Further details are available in the full OECD publication, including sections such as “1.1 Disease diagnosis,” which illustrate how governance gaps can affect validation and accountability for AI-based medical diagnosis.

 

Building Trust Through International Standards

To address governance challenges, the OECD points to the growing importance of international standards in supporting trustworthy AI adoption. Standards can provide consistent guidance on system design, risk management, and lifecycle oversight—helping organizations evaluate AI models used for accurate medical diagnosis, predictive analytics, and AI-enabled healthcare operations.

One such framework is ISO/IEC 42001, which focuses on AI management systems and supports organizations in establishing structured governance processes. These standards are increasingly seen as foundational tools for aligning innovation with regulatory expectations, research outcomes, and safer deployment in real-world clinical workflows.

In parallel, global organizations such as the World Health Organization have issued guidance on ethical AI use in healthcare, emphasizing transparency, inclusivity, and patient safety.

The findings place growing pressure on healthcare providers, MedTech companies, and policymakers to act in favor of strengthening governance structures. As AI adoption scales, expectations around compliance and accountability are also rising—covering everything from AI-based research to deployment in frontline settings, including surgeries, imaging, and triage.

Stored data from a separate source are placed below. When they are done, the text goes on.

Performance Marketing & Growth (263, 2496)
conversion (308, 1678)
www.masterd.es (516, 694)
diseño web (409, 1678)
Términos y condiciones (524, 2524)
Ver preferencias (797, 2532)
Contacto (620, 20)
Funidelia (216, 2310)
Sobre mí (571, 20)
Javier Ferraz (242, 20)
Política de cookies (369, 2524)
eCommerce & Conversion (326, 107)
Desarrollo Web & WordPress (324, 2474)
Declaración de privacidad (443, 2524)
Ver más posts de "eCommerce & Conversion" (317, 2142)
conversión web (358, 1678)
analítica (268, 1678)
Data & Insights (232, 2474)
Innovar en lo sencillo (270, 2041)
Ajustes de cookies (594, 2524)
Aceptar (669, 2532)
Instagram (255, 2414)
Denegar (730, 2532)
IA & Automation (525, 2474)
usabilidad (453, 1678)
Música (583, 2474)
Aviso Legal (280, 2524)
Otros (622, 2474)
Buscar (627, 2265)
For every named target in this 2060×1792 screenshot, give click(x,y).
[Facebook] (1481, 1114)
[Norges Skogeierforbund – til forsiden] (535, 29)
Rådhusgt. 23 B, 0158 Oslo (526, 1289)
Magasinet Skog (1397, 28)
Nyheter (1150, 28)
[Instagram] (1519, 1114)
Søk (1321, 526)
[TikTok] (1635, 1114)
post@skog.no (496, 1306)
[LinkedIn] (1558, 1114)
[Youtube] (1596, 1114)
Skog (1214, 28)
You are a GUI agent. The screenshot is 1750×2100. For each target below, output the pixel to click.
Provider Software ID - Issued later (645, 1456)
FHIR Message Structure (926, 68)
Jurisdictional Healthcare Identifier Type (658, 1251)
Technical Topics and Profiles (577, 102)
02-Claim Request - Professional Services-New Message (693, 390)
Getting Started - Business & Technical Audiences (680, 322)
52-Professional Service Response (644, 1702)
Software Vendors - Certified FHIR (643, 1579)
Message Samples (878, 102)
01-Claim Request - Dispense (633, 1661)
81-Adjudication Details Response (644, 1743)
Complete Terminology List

For organizations operating across borders, fragmented regulatory environments further complicate deployment strategies. Aligning with emerging global standards and frameworks is becoming essential to ensure both compliance and interoperability, particularly for AI-driven healthcare decision-making systems that influence resource allocation and care prioritization versus human schedulers.

As governance gaps become more visible, there is increasing demand for independent assurance, risk assessment, and conformity evaluation services. These capabilities are expected to play a key role in helping organizations validate AI systems, document model behavior, and prepare for evolving regulatory requirements—especially where natural language processing tools (including chatgpt-style interfaces) are introduced into clinical informatics or patient-facing workflows.

This aligns with broader industry trends toward responsible AI adoption, where trust, safety, transparency, privacy, and trustworthy AI are becoming central to long-term success, alongside measurable improvements in research outcomes.

The OECD report underscores a critical reality: while artificial intelligence in health continues to scale rapidly—from AI-driven drug discovery and pharmaceutical development processes to AI-based medical diagnosis and AI-enabled healthcare operations—governance frameworks must catch up to ensure safe and effective implementation.

Closing this gap will require coordinated efforts across governments, industry stakeholders, and standards bodies, supported by strong clinical informatics practices, data integration, and ongoing monitoring. As healthcare systems continue to adopt AI-driven solutions, establishing robust governance will be essential to maintaining public trust and delivering sustainable innovation with real transformative potential.